= PROBLEM DESCRIPTION =
Can you set down every line of the material below word for word, changing nothing?

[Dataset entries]
=====

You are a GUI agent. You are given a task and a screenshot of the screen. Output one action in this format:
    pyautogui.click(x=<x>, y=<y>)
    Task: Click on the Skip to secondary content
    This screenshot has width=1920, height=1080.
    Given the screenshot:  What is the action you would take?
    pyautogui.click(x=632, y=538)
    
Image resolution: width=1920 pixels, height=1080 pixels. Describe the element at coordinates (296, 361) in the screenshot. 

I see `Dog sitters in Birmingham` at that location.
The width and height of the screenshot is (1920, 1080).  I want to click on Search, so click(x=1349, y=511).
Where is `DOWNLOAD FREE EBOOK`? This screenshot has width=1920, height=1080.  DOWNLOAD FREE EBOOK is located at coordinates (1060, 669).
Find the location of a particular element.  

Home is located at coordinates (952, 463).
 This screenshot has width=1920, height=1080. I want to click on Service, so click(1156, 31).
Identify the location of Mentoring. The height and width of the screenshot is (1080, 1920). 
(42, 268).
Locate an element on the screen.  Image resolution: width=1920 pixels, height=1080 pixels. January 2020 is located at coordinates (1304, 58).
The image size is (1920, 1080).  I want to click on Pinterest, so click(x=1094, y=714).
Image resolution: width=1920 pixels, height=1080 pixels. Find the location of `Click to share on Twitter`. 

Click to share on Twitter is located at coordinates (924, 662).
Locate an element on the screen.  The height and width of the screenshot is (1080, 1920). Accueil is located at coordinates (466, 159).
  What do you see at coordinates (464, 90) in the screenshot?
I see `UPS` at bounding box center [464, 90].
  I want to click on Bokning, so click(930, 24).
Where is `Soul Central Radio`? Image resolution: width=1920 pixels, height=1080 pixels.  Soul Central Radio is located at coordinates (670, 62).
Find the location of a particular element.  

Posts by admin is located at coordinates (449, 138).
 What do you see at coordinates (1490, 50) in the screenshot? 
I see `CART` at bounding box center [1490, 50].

=====

= PROBLEM SOLUTION =
You are a GUI agent. You are given a task and a screenshot of the screen. Output one action in this format:
    pyautogui.click(x=<x>, y=<y>)
    Task: Click on the Skip to secondary content
    This screenshot has width=1920, height=1080.
    Given the screenshot:  What is the action you would take?
    pyautogui.click(x=632, y=538)
    
Image resolution: width=1920 pixels, height=1080 pixels. Describe the element at coordinates (296, 361) in the screenshot. 

I see `Dog sitters in Birmingham` at that location.
The width and height of the screenshot is (1920, 1080).  I want to click on Search, so click(x=1349, y=511).
Where is `DOWNLOAD FREE EBOOK`? This screenshot has width=1920, height=1080.  DOWNLOAD FREE EBOOK is located at coordinates (1060, 669).
Find the location of a particular element.  

Home is located at coordinates (952, 463).
 This screenshot has width=1920, height=1080. I want to click on Service, so click(1156, 31).
Identify the location of Mentoring. The height and width of the screenshot is (1080, 1920). 
(42, 268).
Locate an element on the screen.  Image resolution: width=1920 pixels, height=1080 pixels. January 2020 is located at coordinates (1304, 58).
The image size is (1920, 1080).  I want to click on Pinterest, so click(x=1094, y=714).
Image resolution: width=1920 pixels, height=1080 pixels. Find the location of `Click to share on Twitter`. 

Click to share on Twitter is located at coordinates (924, 662).
Locate an element on the screen.  The height and width of the screenshot is (1080, 1920). Accueil is located at coordinates (466, 159).
  What do you see at coordinates (464, 90) in the screenshot?
I see `UPS` at bounding box center [464, 90].
  I want to click on Bokning, so click(930, 24).
Where is `Soul Central Radio`? Image resolution: width=1920 pixels, height=1080 pixels.  Soul Central Radio is located at coordinates (670, 62).
Find the location of a particular element.  

Posts by admin is located at coordinates (449, 138).
 What do you see at coordinates (1490, 50) in the screenshot? 
I see `CART` at bounding box center [1490, 50].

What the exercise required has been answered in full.